Instructions to follow:
In the data that follows, count the lines in which the word "computer" occurs, and report that figure alone.

Input data:
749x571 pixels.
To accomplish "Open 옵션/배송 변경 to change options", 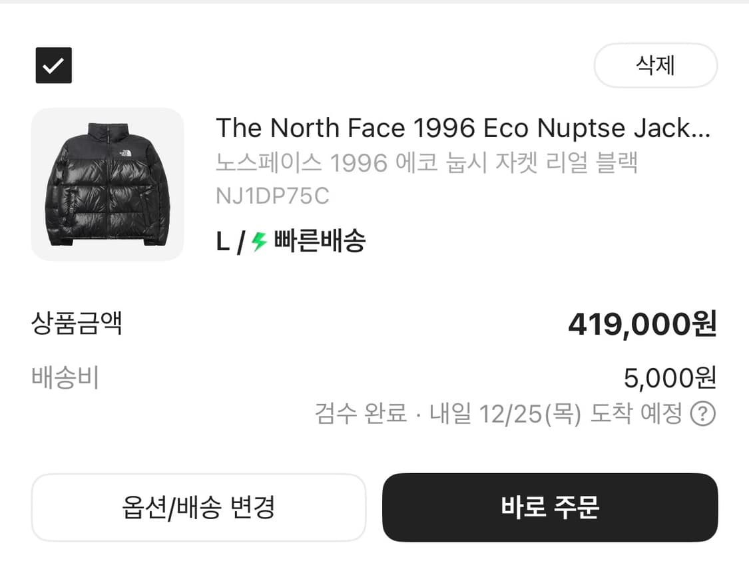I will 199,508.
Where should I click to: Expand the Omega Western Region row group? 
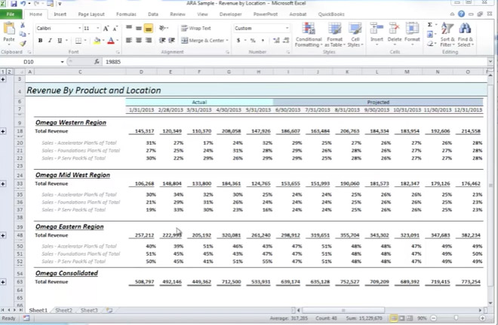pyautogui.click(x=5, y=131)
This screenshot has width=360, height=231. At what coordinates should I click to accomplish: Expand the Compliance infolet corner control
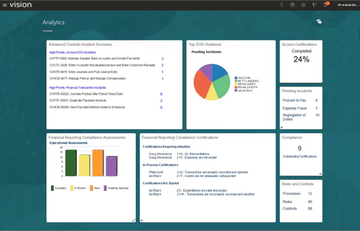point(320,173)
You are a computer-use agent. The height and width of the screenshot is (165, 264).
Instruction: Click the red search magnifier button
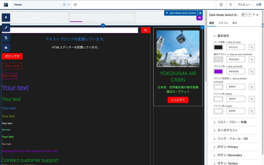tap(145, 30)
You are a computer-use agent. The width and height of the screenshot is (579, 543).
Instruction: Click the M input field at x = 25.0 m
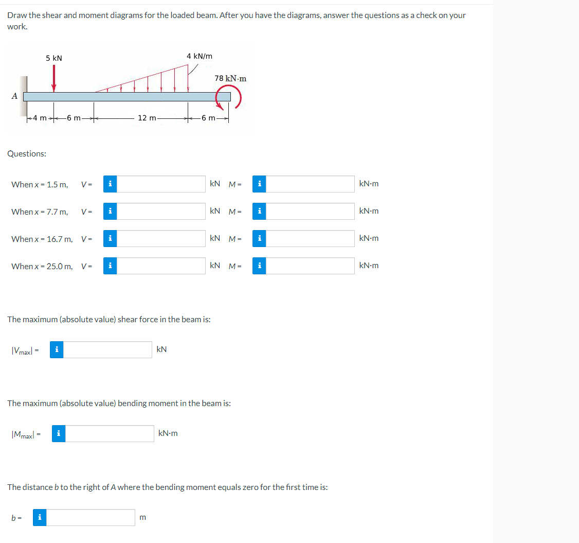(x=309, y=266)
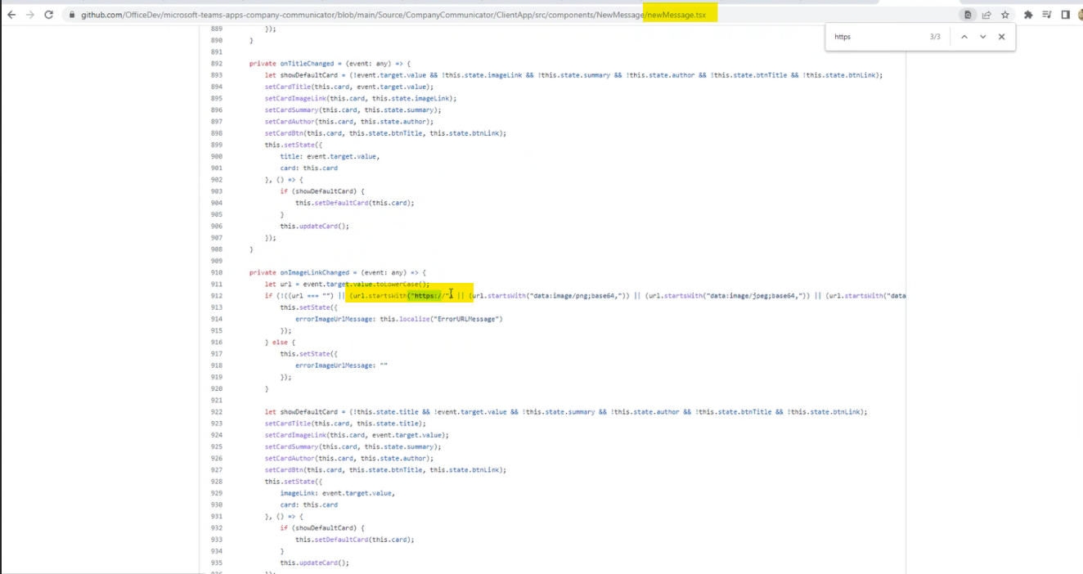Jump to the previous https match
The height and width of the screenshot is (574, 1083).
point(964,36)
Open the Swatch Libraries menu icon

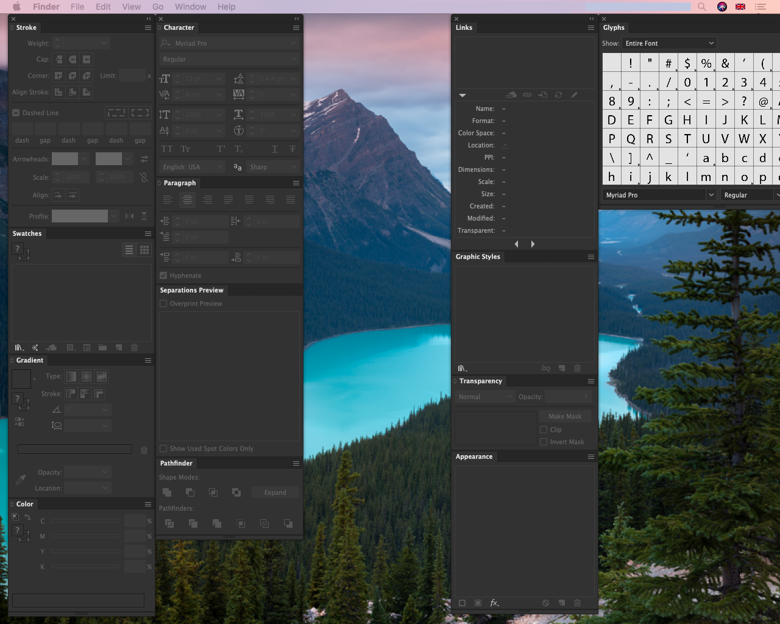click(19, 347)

The completed task:
2